ROME, 16 October 2002 -- Some 150 countries around the world observed World Food Day today with seminars, conferences, contests and media campaigns dedicated to the theme of "Water: source of food security." World Food Day, which marks the anniversary of the founding of the UN Food and Agriculture Organization (FAO) on 16th October 1945, served this year to sensitize public opinion on the essential role of water in achieving sustainable food production to meet the demands of a growing population.

During an official ceremony at FAO headquarters in Rome, FAO Director-General Jacques Diouf and President Hugo Chávez of Venezuela, who was this year's World Food Day keynote speaker, stressed the essential role of water in food security.

Dr.
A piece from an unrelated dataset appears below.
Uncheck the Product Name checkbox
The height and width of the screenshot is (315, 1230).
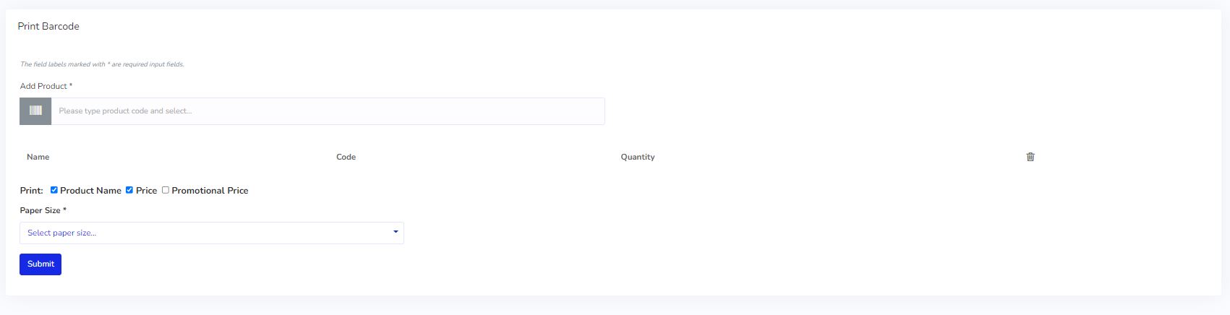coord(54,190)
Diouf said that "careful water management will be crucial to grow the food we all need to lead productive and healthy lives" while the world population is expected to rise to 8 billion in 30 years'time.

"The combined vicious impact of poverty, rising demand for food and insufficient availability of water poses a serious challenge for world food security and universal access to clean water," Dr. Diouf also said.
The FAO Director-General urged all concerned to ensure water availability and food security, while safeguarding the environment. "We need to produce more while using less water, to spare the part needed for use in homes and industry."

Stressing the need to avoid poor irrigation practices, Dr. Diouf said: "Irrigated farming is at least twice as productive as rainfed farming, and during the next 30 years some 70 percent of additional food production in developing countries should come from irrigated land."
In his keynote address, President Chávez condemned what he called "wild capitalism and immorality" and said that "the root of poverty, hunger, water pollution is the economic model imposed on the world". He deplored "the absence of an ethical approach" and the fact that "rich countries are imposing standards and norms on poor countries" while maintaining subsidies to farmers in industrialized countries. "There is no other path than justice," President Chávez added.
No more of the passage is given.